“Race, Class & the Future of Democracy”

(Panelists Carol Anderson, Jose Cruz, Juan Gonzalez, Adrian Nicole LeBlanc; moderator Gilbert King)

“Make America Great Again” — and when was it great before? When blacks and other minorities were repressed. That’s the slogan’s subtext. Trump’s announcement speech, calling Mexicans “rapists” and so forth, set the tone — of stopping the “brown tide.” But he cannot. Trumpism is really that mindset’s “last gasp.”

In 1896, Plessy v. Ferguson legalized Jim Crow. But Justice Harlan — a Kentuckian who had once supported slavery! — dissented, calling the constitution color-blind. His grandson joined in the unanimous 1954 Brown v. Board decision, overturning Plessy. That sparked a big backlash of southern resistance and the disappearance of moderates. But it also gave rise to the civil rights movement.

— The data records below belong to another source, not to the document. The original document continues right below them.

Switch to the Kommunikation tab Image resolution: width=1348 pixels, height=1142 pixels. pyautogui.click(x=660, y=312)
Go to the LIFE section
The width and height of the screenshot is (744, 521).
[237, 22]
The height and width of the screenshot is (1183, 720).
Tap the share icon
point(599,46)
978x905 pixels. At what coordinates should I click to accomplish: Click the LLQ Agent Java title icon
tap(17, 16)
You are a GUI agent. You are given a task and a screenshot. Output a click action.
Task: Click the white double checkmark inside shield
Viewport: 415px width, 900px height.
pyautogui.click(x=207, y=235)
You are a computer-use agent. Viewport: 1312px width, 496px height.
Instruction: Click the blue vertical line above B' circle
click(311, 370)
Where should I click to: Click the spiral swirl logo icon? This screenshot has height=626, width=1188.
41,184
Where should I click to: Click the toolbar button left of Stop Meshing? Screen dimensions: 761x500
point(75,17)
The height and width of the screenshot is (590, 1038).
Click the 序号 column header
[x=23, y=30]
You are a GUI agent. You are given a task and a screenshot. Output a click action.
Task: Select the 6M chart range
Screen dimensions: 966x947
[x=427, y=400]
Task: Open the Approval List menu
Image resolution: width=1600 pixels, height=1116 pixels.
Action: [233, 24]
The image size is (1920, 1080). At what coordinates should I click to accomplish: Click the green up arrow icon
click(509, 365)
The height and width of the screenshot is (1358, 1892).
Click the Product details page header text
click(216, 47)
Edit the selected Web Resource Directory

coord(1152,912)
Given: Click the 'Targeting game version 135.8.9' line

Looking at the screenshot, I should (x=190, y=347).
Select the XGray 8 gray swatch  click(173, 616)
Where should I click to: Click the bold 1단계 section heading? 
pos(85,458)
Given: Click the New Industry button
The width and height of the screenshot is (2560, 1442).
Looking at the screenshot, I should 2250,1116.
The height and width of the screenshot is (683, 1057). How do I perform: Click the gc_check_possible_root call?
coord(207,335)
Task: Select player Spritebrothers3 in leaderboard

The 2008 election drew 15 million new voters who believed they had a stake in this democracy. Most voted for Obama. But his election provoked another white backlash, which indeed Trump has empowered. And he’s delivering the goods to those supporters — like “throwing chum to sharks.”

This includes policy reversals like militarization of police; backtracking on post-Ferguson initiatives; attacking affirmative action; and reigniting the drug war. Previous drug epidemics (heroin, crack) affected mainly minority communities, so the drug war really amounted to a war on those communities. However, today’s opioid crisis is largely white, so the response is different — many people (though not Jeff Sessions) realize that the drug war and criminalization approach is not the right one.

Anderson said the white working class must understand that their interest is not in whiteness but in having a better society overall. Gonzalez meantime suggested that today’s young people are not carrying the ethnic baggage of prior generations.